多數FA患者出生時血細胞正常或接近正常,在5~10歲時出現血細胞減少[5],常合并貧血、出血和感染,部分患者表現為進行性骨髓衰竭與繼發性腫瘤如急性髓系白血病等,造血功能衰竭合并感染為該病常見的死亡原因。隨著年齡增長,FA患者可出現多發畸形與發育遲滯,其中畸形的發生率約為60%[6]。FA的實驗室檢查包括血象、骨髓象及細胞遺傳學檢測等。其血液學改變程度和類型呈高度異質性;骨髓象類似于獲得性再障,表現為增生減低、造血細胞減少、非造血細胞增多;細胞遺傳學檢測可見染色體斷裂、缺失,染色單體互換、核內再復制、環形染色體畸變等不穩定現象。Auerbach等[7]報道了222例FA患者,其中44%表現為骨髓造血異常和先天畸形,51%僅有造血異常或先天畸形,5%兩者皆無。但也有再障患兒伴先天畸形而無細胞遺傳學改變者,因此僅靠臨床表現可能漏診或誤診。本例患兒自幼身材矮小,發育遲于同齡正常兒童,7歲左右出現乏力、鼻衄癥狀,血常規提示全血細胞減少,骨髓象提示骨髓造血功能低下,超聲發現左腎缺如及右側融合腎,符合FA患者發育遲緩、骨髓造血衰竭及先天畸形的臨床特點。
近年來,利用體細胞融合雜交技術和FA細胞對DNA交鏈劑異常敏感的基因缺陷進行互補分析,目前已發現有19種基因被證實參與FA蛋白的相關功能。這些基因以“FANC”為詞根進行命名,FANCA、FANCC和FANCG是3種較為常見的基因突變,約占FA患者的85%,其中FANCA基因亞型最為常見[8]。FANCA約有200個不同的等位基因,包括幾乎所有的已知的突變類型,大片段的缺失是主要的突變類型。轉化為骨髓增生異常綜合征及白血病的FA通常有基因或染色體異常,其中7號和3q異常的預后差[9,10]。

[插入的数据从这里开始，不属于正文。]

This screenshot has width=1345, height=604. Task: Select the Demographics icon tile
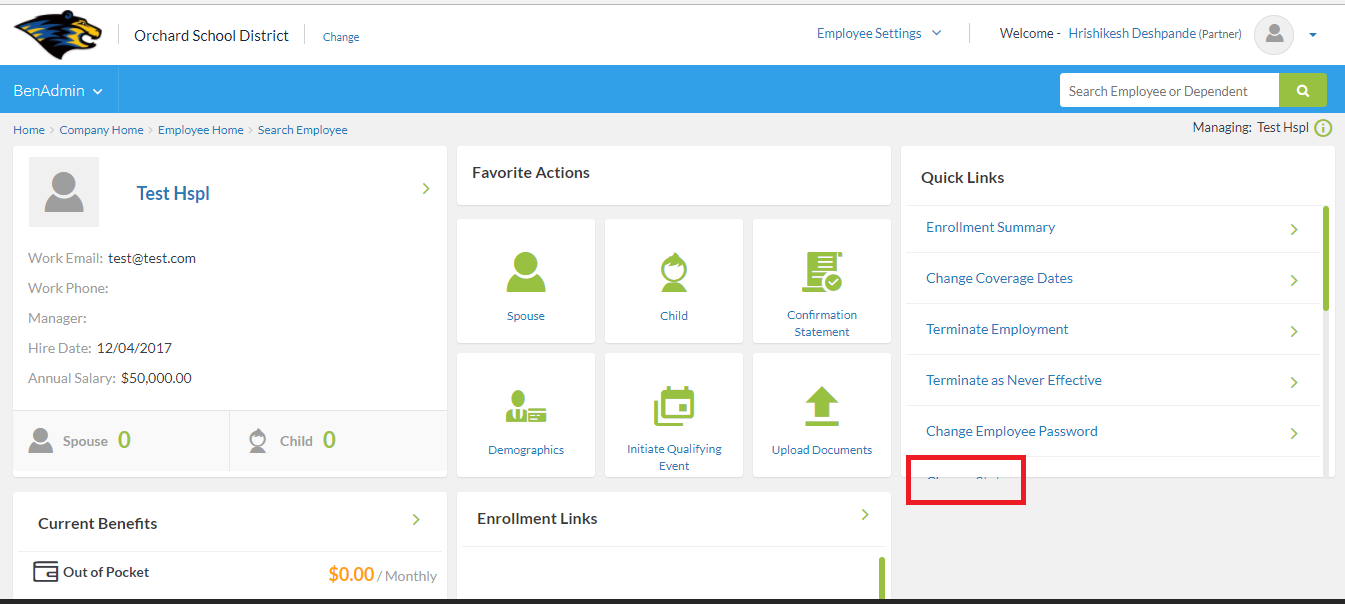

目標序列捕獲高通量測序是將目標序列捕獲與高通量測序相整合進行DNA序列分析的新技術,具有速度快、準確率高、成本低、覆蓋度廣以及與生物學表型結合更為直接等優點,能夠同時檢測大量基因,適用于遺傳異質性疾病的基因突變篩查,具有很好的應用潛力,亦為檢測FA相關的基因突變提供了更為準確和直觀的診斷依據。本研究應用該技術對1例疑似FA患兒進行了249種骨髓衰竭癥相關基因突變的篩查,發現本例患兒存在16號染色體上FANCA基因第14外顯子c.1303C>T和第31外顯子c.3031C>T雙重雜合突變,并用Sanger測序得以驗證,從而確定了FA的診斷。有關FANCA基因14外顯子c.1303C>T突變國內外僅見1例報道,即在97例FA患者中檢測到40種致病基因突變位點,其中1例為c.1303C>T突變,且此突變與FA發病密切相關[11];后一突變位點通過查詢千人基因組計劃數據庫(HGMD)和美國國家生物技術信息中心單核苷酸多態性數據庫(dbSNP)目前尚未見報道。我們進一步應用蛋白功能預測軟件檢索提示,上述2個突變對蛋白功能影響均為有害。
FA的治療首選異基因造血干細胞移植,可修復受損細胞及改善FA造血微環境,是提高患者長期無病生存率的惟一方法;無移植條件者可給予雄激素、細胞因子如粒細胞集落刺激因子及對癥支持治療。該患兒平時間斷口服雄激素及輸血治療,目前病情穩定,正在進一步隨訪中。